• [EXERCISE REQUIREMENTS] Output every line below exactly, please, omitting pictures.

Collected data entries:
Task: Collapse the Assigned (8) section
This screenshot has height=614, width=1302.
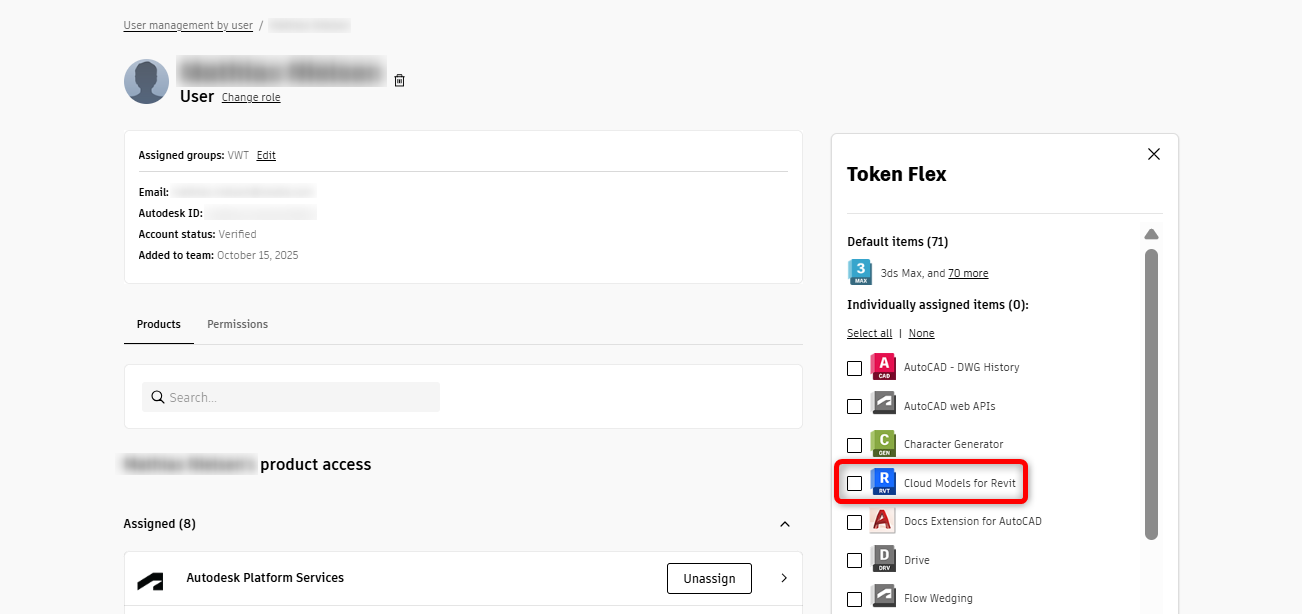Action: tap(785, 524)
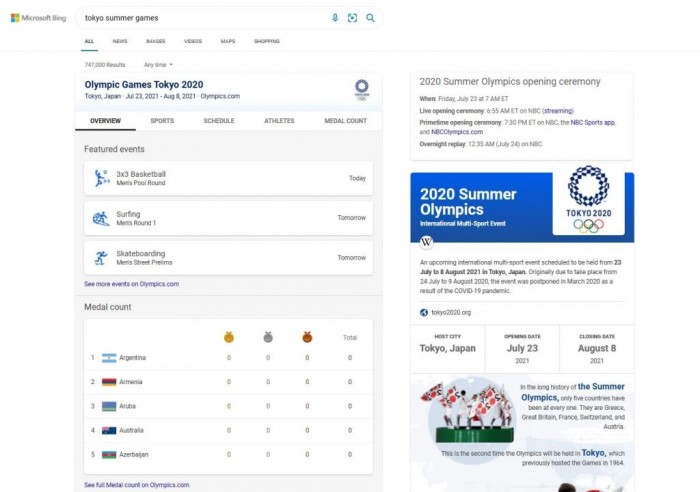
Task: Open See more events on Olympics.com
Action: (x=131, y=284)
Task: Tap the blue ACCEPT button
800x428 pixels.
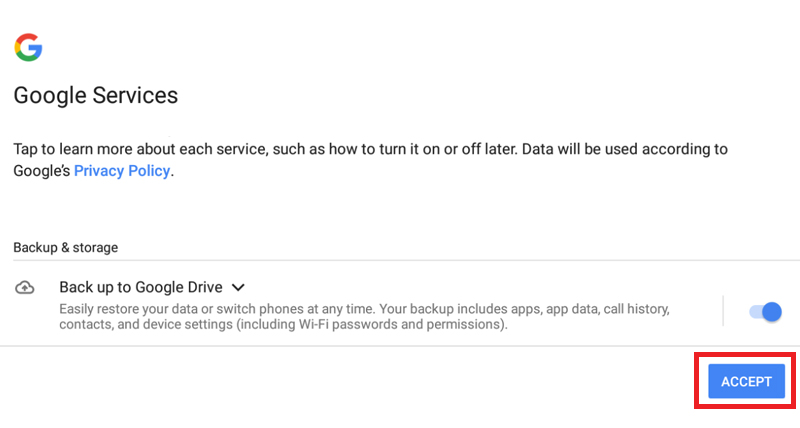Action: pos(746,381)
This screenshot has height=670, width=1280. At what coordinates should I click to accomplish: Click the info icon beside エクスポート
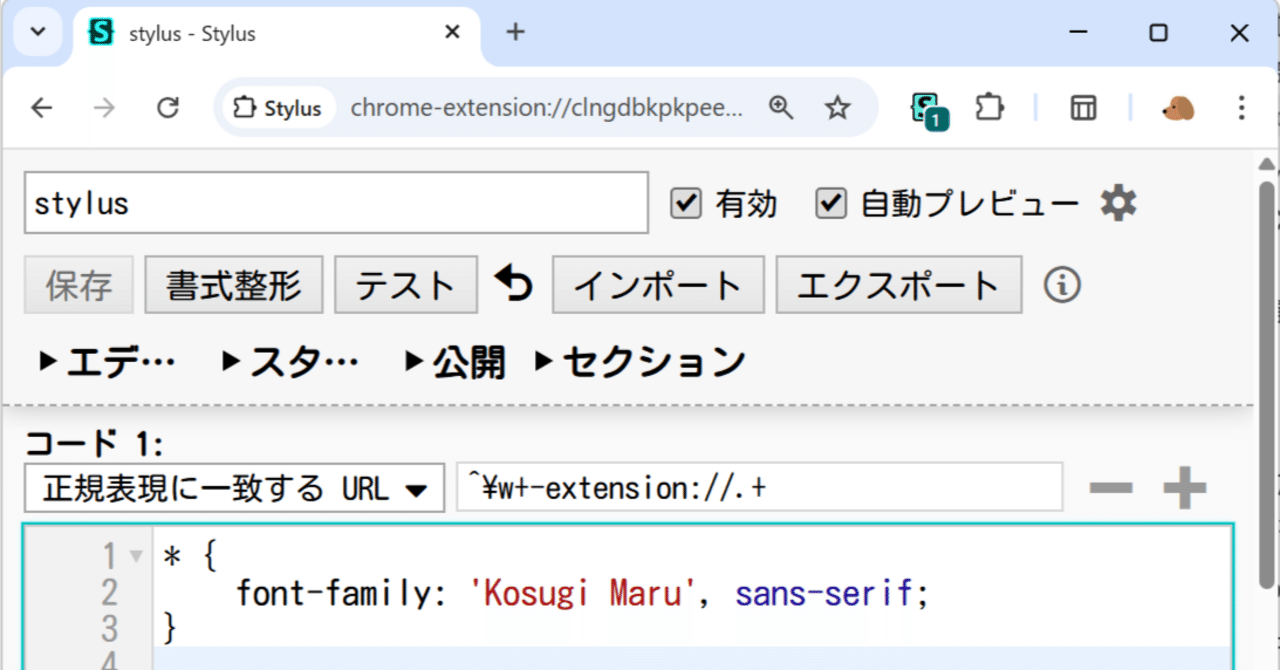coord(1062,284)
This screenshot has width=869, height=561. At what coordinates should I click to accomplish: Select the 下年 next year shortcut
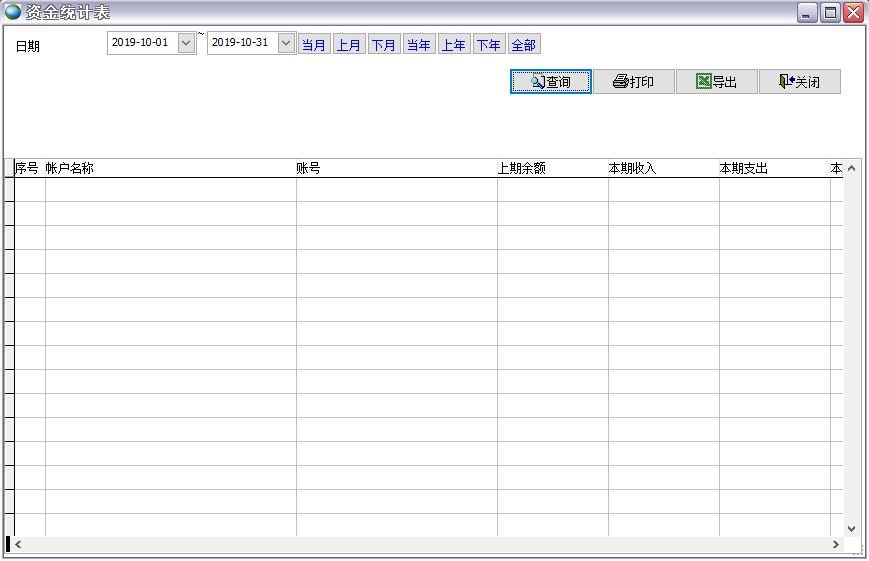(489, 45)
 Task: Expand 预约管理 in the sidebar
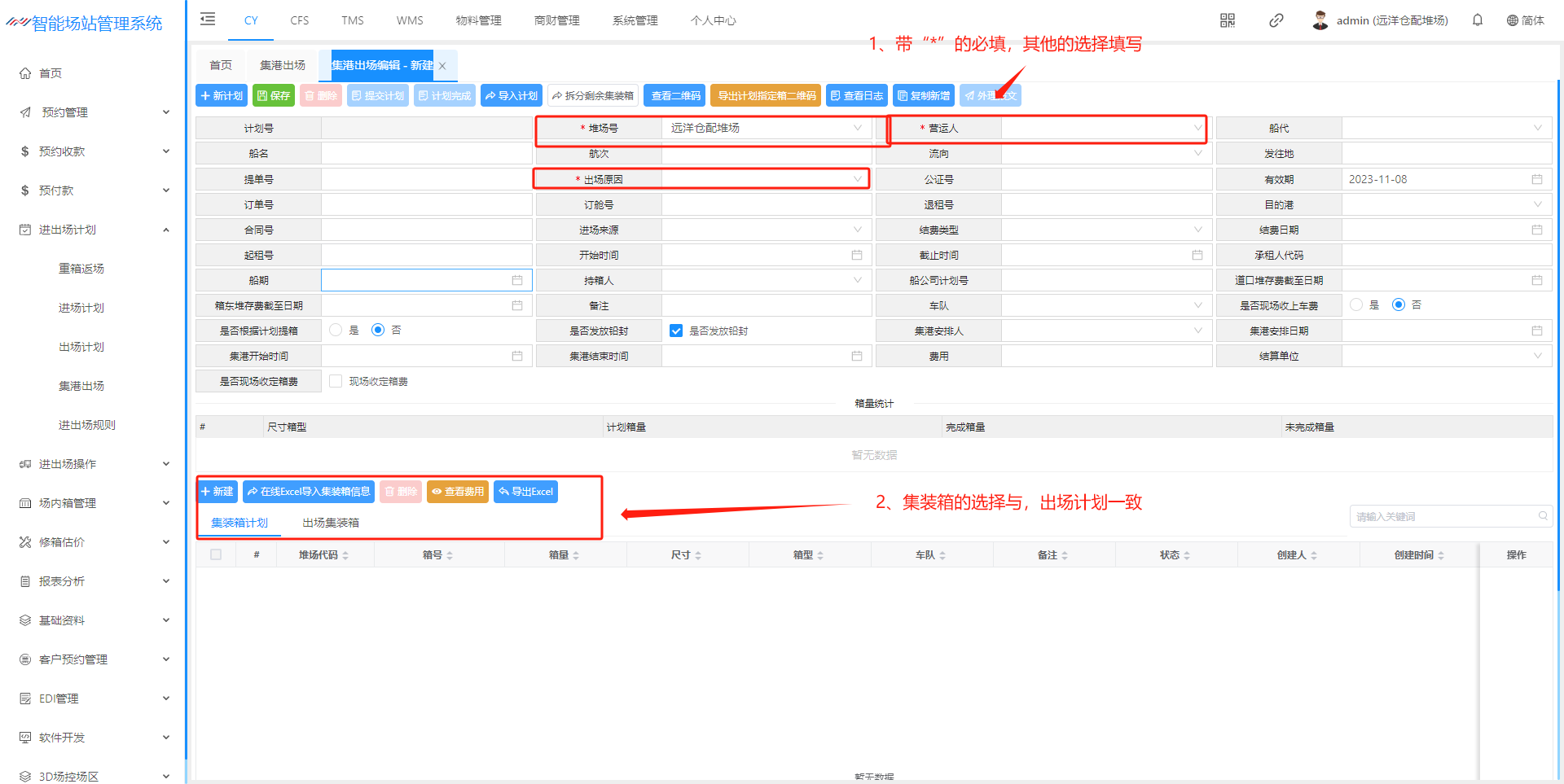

• [YOUR RESPONSE]
Task: Collapse the Assigned (8) section
This screenshot has height=614, width=1302.
Action: tap(785, 524)
Task: Open See more events on Olympics.com
Action: (x=131, y=284)
Task: Tap the blue ACCEPT button
800x428 pixels.
Action: pos(746,381)
This screenshot has height=670, width=1280. At what coordinates should I click to accomplish: Click the info icon beside エクスポート
coord(1062,284)
This screenshot has width=869, height=561. At what coordinates should I click to accomplish: Select the 下年 next year shortcut
(489, 45)
 Task: Expand 预约管理 in the sidebar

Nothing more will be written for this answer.